Сон был глубокий, но раппорт между ними все время был самый чуткий, отзывчивый, сколько бы раз он ни заговаривал со спящей.
И скоро даже никто из врачей не сказал бы, что это — ребенок в самом разгаре жесточайшей хореи; сказал бы, что это — выздоравливающая после тяжкой болезни, истощенная девочка.
Вот о какой девочке вспомнилось сейчас доктору Шатрову.
Но разве можно тот случай сравнить с тем и глубоким и длительным хирургическим вмешательством, что предстоит сейчас? У девочки был ничтожный прокол иголкою складочки кожи — вот и все испытание обезболивания, а здесь?! И Никита внутренним зрением врача увидел, внутренним слухом услышал и длинный взрез живой кожи; и страшный, даже для привычного, хруст живого иссекаемого ребра, когда оно перекусывается хирургическими щипцами-кусачками; и весь этот холодный, жестко сверкающий никель хирургического инструментария, его нерадостное, душу леденящее звяканье; и сосредоточенное посапывание хирурга, склонившегося над разверстой кровавой раной; и почти безмолвную подачу сестрою то всевозможных зажимов для останавливания крови, то изогнутых вилок-крючков для раздвигания разреза, то комками захваченных в корнцанг пластин марли — как быстро из белоснежных становятся розовыми они, погруженные в рану!
Операция, которая предстоит Ермакову, продлится в лучшем случае полтора часа! И выдержать это все под гипнозом?! Нет, его, Никиту Шатрова, несомненно, фанатиком, безумцем назовет доктор Ерофеев. Да и не согласится, конечно. Но ведь у Токарского выходило, у Подъяпольского выходило!

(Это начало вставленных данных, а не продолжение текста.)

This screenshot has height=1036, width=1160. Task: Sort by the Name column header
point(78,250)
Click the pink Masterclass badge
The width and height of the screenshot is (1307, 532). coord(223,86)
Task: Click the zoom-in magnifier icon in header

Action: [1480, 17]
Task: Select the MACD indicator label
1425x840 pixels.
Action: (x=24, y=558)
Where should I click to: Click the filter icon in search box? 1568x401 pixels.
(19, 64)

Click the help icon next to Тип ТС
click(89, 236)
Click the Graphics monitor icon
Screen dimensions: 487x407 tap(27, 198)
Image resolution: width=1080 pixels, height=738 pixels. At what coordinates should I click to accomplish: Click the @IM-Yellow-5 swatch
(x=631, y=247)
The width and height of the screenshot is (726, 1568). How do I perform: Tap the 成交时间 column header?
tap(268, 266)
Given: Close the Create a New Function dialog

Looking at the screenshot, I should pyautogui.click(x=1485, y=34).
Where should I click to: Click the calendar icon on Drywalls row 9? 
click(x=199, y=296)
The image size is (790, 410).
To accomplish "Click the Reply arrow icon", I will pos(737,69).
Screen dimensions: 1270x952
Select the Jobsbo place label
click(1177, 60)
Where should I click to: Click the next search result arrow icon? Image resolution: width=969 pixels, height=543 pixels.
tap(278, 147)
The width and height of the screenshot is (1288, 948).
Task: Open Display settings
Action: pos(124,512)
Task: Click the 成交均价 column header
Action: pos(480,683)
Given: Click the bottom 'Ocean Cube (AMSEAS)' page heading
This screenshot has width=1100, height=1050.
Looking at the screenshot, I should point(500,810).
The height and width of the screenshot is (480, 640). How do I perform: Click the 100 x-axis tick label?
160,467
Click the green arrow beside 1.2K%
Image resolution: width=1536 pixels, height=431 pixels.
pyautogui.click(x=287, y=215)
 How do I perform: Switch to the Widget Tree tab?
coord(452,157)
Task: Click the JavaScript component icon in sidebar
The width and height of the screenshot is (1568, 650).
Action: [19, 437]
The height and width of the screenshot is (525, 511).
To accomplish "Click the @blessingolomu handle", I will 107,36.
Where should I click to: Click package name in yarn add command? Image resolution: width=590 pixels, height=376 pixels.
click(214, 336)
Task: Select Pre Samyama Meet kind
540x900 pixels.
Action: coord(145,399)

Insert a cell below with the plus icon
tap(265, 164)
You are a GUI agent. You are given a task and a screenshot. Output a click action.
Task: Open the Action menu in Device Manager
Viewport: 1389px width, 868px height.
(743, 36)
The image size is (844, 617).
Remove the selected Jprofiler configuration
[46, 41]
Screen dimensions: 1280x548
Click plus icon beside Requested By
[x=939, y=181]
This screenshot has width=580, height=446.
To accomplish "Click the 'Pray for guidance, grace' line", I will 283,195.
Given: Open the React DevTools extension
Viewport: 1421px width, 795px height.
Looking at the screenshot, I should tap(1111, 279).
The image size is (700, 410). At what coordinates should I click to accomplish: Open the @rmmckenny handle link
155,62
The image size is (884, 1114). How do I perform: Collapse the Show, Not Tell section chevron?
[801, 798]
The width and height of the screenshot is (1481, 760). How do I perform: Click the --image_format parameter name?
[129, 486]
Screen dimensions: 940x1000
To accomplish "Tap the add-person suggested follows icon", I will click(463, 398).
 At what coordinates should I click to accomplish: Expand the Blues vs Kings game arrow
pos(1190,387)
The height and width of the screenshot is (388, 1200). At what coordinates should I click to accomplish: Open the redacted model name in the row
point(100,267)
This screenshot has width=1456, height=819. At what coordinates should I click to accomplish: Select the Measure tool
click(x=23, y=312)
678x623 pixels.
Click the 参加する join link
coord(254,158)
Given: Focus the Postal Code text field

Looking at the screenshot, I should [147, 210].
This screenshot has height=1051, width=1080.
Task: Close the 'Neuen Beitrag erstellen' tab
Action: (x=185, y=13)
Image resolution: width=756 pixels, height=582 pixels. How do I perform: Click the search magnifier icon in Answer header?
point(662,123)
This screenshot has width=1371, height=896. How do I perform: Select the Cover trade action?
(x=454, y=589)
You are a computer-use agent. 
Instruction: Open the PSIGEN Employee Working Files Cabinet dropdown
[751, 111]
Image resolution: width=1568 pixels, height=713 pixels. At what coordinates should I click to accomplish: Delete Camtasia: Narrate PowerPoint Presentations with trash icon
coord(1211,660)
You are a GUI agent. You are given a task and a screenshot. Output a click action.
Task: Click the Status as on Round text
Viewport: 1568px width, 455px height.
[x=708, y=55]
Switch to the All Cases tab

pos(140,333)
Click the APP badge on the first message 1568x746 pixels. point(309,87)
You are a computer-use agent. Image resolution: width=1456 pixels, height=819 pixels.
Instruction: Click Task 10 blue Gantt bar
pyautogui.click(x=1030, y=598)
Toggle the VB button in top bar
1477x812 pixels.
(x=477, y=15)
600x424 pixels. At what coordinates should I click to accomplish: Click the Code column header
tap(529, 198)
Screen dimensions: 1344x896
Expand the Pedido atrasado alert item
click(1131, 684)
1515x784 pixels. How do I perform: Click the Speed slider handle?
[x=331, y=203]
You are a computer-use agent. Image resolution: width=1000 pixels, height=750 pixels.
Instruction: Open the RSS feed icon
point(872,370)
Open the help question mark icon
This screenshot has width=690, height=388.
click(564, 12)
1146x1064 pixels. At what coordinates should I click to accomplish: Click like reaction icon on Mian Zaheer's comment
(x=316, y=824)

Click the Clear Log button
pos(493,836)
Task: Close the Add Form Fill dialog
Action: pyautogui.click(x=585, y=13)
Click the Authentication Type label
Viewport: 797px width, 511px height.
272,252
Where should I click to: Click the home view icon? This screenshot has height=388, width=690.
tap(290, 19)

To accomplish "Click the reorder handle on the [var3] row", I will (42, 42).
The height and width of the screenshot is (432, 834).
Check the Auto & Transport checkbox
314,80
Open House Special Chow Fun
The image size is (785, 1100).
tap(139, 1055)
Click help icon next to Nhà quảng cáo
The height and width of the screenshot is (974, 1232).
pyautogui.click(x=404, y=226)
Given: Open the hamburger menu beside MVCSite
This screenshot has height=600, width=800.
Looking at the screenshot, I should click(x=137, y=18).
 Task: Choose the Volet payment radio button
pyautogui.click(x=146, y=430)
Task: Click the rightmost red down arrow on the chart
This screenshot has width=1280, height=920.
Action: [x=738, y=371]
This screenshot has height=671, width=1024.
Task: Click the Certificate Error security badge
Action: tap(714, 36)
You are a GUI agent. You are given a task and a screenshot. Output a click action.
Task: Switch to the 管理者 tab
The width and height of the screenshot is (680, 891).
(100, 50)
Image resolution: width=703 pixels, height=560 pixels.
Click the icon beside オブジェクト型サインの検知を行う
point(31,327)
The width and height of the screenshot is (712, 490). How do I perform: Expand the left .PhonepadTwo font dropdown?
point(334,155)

Предчувствие его оправдалось. Приехавший вскоре хирург только фыркнул сердито, потряс в безмолвном изумлении рукою и, по семинарской своей привычке бычась из-под косой челки, с нарочитой опасливостью обошел сидящего в кресле Никиту, устанавливая на лучшую видимость очки в железной оправе.
Никита рассмеялся:
— Что? Сомневаетесь, коллега, в моем душевном здравии?
От столь откровенного вопроса доктор Ерофеев смутился:
— То есть нет… Я, вы знаете, преисполнен самого глубочайшего почтения ко всему вашему семейству. Перед вашими познаниями, мой юный друг, готов преклоняться… Но… я не понимаю, я не понимаю. Я знаю, что вы в таком вопросе шутить не станете!
В семье Шатровых доктора Ерофеева, Якова Петровича, глубоко чтили и считали своим, близким человеком. Это был один из тех провинциальных хирургов-трудовиков, которые, как принято о них говорить, звезд с неба не хватают и до седых волос все слывут заведомой посредственностью и неудачниками. И это длится до тех пор, пока вдруг не узнают, что сам Федоров, или Спасокукоцкий, или другой кто из знаменитейших хирургов пожелал иметь именно эту самую провинциальную посредственность своим ближайшим помощником; или пока вдруг на очередном хирургическом съезде имя его не прозвучит в числе лучших хирургов России.